Kai Hoberg, Associate Professor of Supply Chain and Operations Strategy at KLU, took his knowledge abroad and conducted a two-day seminar in Taipei on disruptive technologies’ impact on supply chain excellence. The Taiwan Association of Logistics Management hosted the workshop, which was entitled Supply Chain 4.0 - Leveraging digital opportunities for advancing logistics and supply chain management. It took place in August and attracted 37 participants from logistics and manufacturing companies, in addition to academia and government institutions.
“The interest in technology innovations was immense,” Hoberg said to summarize his experience during the workshop. “Taiwan has a great affinity to electronics. Thirteen of the 20 largest companies in the country are in the field of technology, hardware or semiconductors. However, you always have to go beyond fulsome visions and build a solid business case.” And so the participants explored digital technologies such as 3D printing, smart devices and supply chain analytics – with the objective of finding suitable technologies for their respective business environments.
Lively discussions emerged about the potential of automated warehousing and last-mile delivery. These topics are particularly important due to the country’s demographic trends. Taiwan currently has one of the lowest fertility rates in the world with 0.9 children per female. Accordingly, the idea of automating the activities that cannot attract skilled employees seems to have a lot of potential.

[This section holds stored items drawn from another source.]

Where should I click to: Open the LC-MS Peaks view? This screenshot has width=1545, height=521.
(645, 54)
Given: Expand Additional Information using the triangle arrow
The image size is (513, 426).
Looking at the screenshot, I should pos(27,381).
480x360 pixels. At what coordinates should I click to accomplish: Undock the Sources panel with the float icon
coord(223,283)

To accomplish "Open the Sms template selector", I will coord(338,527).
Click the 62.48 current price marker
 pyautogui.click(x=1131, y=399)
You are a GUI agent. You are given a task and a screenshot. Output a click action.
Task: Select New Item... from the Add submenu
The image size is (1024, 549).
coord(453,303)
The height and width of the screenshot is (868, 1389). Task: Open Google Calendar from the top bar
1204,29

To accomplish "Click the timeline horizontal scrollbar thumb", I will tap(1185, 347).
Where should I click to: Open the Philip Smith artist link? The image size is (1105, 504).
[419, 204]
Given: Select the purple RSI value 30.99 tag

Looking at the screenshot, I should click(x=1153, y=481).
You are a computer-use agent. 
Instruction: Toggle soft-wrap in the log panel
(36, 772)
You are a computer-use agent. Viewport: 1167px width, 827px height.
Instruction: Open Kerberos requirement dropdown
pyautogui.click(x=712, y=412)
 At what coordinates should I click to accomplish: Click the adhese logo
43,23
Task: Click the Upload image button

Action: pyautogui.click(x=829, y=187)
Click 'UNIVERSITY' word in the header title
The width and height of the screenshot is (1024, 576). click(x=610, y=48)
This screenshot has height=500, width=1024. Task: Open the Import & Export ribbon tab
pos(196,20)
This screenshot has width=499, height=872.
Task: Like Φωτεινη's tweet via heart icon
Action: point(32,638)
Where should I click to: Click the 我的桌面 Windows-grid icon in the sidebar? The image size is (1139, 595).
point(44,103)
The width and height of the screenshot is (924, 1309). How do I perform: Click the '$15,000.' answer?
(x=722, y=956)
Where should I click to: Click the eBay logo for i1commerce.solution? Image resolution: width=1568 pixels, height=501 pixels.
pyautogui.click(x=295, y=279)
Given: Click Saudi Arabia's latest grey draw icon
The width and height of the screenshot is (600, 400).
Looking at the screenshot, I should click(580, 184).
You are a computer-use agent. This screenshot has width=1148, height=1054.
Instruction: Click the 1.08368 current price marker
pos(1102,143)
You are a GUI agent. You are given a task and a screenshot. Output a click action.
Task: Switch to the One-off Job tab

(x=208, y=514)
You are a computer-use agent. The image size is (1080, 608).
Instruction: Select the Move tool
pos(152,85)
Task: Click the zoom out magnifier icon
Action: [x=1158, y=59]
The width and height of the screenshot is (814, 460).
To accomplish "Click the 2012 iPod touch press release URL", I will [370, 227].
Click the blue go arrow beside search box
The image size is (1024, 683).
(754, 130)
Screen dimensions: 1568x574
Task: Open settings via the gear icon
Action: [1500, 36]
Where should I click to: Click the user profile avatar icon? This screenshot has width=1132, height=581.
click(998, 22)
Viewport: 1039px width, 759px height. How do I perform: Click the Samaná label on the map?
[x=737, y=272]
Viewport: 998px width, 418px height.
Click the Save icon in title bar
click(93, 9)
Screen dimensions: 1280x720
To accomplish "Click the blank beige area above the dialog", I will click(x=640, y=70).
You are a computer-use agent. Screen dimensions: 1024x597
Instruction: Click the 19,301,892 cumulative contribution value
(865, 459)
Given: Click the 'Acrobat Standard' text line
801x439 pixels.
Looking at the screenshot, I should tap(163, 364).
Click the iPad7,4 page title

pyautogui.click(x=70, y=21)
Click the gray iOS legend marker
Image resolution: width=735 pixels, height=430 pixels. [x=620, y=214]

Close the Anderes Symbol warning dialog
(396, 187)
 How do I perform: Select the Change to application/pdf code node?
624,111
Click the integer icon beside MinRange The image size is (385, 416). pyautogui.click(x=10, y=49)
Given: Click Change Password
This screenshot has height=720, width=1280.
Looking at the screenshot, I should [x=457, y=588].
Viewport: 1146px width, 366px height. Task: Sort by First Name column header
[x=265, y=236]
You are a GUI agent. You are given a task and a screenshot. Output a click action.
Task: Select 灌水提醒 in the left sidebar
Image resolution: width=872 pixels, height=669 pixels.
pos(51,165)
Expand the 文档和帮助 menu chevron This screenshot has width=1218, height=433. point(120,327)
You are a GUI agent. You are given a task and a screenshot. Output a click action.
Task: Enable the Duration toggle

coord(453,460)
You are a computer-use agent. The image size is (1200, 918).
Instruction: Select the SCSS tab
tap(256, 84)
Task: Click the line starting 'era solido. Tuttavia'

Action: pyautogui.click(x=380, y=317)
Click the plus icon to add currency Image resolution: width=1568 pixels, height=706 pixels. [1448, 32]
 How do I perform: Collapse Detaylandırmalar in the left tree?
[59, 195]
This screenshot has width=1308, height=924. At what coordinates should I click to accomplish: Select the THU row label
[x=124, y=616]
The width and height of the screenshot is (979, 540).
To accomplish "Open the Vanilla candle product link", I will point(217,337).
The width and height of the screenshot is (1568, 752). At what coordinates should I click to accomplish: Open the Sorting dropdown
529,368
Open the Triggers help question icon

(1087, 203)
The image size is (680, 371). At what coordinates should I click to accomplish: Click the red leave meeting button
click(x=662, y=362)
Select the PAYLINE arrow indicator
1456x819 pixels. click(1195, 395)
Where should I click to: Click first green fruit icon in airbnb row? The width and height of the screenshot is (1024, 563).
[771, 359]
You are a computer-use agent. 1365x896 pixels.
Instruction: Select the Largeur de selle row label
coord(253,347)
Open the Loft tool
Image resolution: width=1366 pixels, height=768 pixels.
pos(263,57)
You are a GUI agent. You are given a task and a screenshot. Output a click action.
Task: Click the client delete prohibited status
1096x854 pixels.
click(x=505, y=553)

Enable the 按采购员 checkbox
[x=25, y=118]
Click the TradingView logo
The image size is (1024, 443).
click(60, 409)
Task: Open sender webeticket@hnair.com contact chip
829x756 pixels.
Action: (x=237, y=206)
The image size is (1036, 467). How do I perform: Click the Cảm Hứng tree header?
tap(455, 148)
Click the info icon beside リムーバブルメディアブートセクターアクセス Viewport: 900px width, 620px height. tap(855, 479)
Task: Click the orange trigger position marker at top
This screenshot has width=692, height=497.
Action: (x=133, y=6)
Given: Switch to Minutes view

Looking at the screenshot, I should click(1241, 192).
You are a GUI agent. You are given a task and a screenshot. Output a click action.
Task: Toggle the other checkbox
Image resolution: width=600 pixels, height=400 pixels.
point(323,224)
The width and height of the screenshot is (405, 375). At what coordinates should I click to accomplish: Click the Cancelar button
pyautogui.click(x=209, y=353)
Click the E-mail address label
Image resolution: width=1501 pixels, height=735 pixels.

The workshop went beyond pure technology discussions and addressed their implications on supply chain operating models and customer interaction. Hoberg explained: “Ultimately, you need more than new technologies and improved processes – you need to integrate all the activities for the benefit of the company. Reducing costs is one way to do so; supply chain technologies that create value by improving the customer experience and capturing additional revenues are, however, the ideal way to move forward.”
During the workshop, Hoberg was positively surprised to learn how Germany is perceived in Taiwan when it comes to the fourth industrial revolution and supply chains: “The participants acknowledged the conceptual leadership of German companies in the area of digitizaling supply chains. Everybody was aware of the effort the German industry is exerting here.”
Note that the Supply Chain 4.0 executive seminar will also be conducted in Hamburg on November 10 and 11.